Turkey, potatoes, parsnips, Christmas pud. Musical crackers: Looby Loo proved an immensely patient conductor of the crew of drunken whistleblowers. We've saved the whistles for next year.
Christmas Day we walked to the beach. Almost instantly I picked up one of the best ammonites I've ever found. Also some very nice sea-smoothed pieces of glass. Much larger pieces than I've collected from Fleswick Bay. Walked up to the Abbey, again.
Venison -- roe, not red.
Boxing Day took us to Robin Hood's Bay, a walk down more steps along the grimy sands and up more steps, tea and teacakes.
Went over the documents the Aged P had rediscovered relating to my paternal great-grandfather's time as a POW in the Great War. Armed with his regimental number and some other details, and an evening of searching the web, we may be able to track down some additional information.
Partridge breasts.
Home, via York. At Looby Loo's request, we spent our time in York walking round the walls. More steps. Far too many stretches of wall with no half-comforting railing along the inside. Still, it's a pretty good way of getting a good view of a lot of the town.
By New Year's Eve I'd finished Nella Last's War.
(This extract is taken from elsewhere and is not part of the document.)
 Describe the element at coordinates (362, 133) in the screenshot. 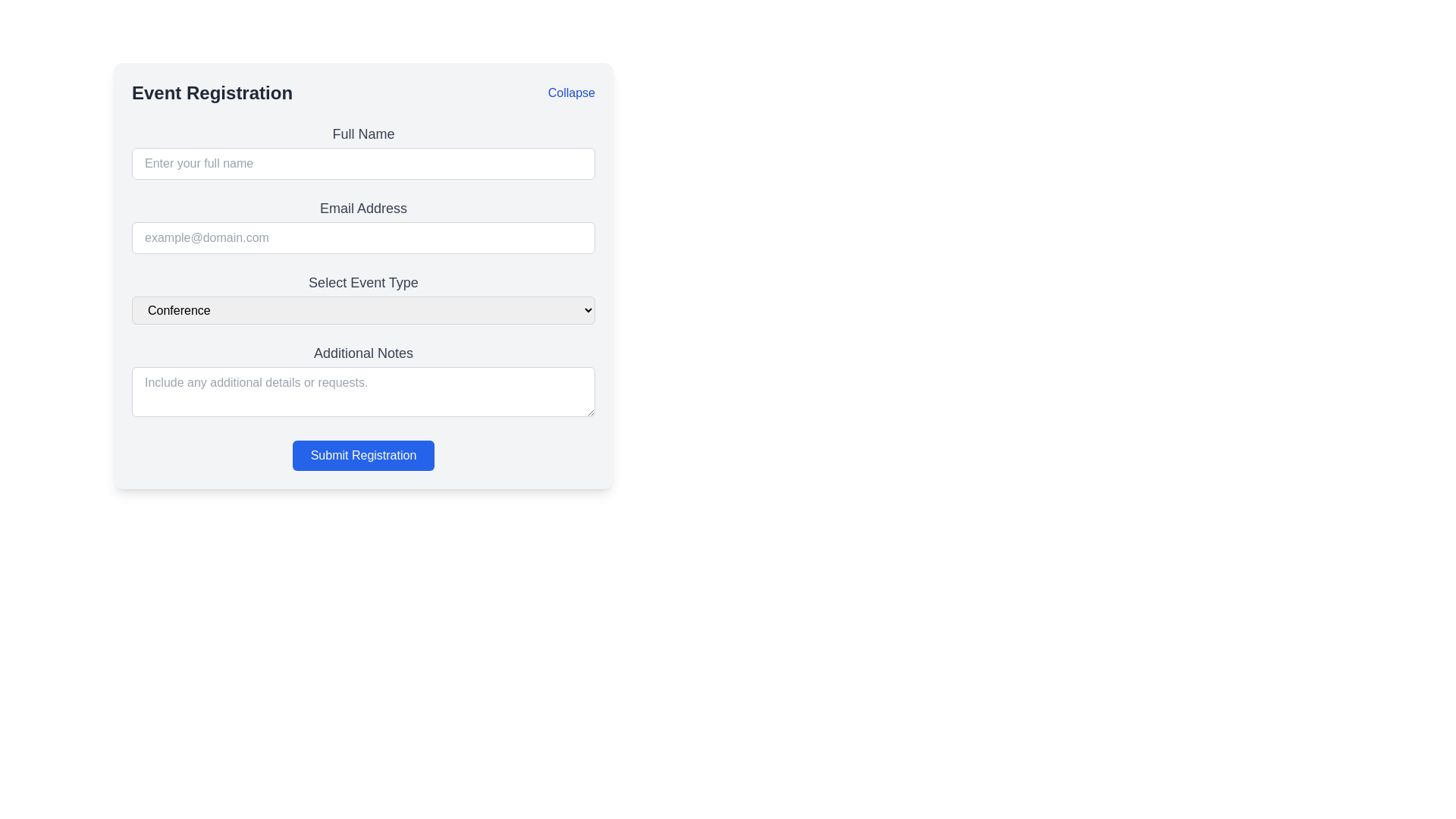

I see `the 'Full Name' text label, which is a larger gray text prompt at the top of the form, indicating the input field below` at that location.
I'd been meaning to read this since it first came out in the early 80s. The Aged P very kindly gave me my mother's copy as a Christmas present (first editions are going for something in the region of 40 to 50 quid these days, though there is a new paperback edition tied in with the recently shown on TV version). Far more interesting as a social document than the TV dramatisation (which I enjoyed for Julie Walters' and David Threlfall's performances, and Stephanie Cole's too). I'd been surprised when I watched it how the issues of social class were covered, placing Nella lower down the social scale than the diaries show her to be. For instance, there was no sign of her servant on the TV. And it wasn't made clear that the Lasts owned their new house as well as running their own car. When my mother first read the diaries, her remarks had been about how they'd viewed the Lasts as terribly posh: my mother grew up a few streets down from them in a terrace, rented, with an outdoor loo, tin bath, and of course no car. I enjoyed in the diaries Nella's the left-wing social conscience, her anger that when the dockworkers (this would have included my maternal grandfather) spent time during their shifts in the air raid shelters they weren't paid for the downtime.
So, fog, steps and wars. Two visits to Whitby in one year and not a single piece of jet acquired.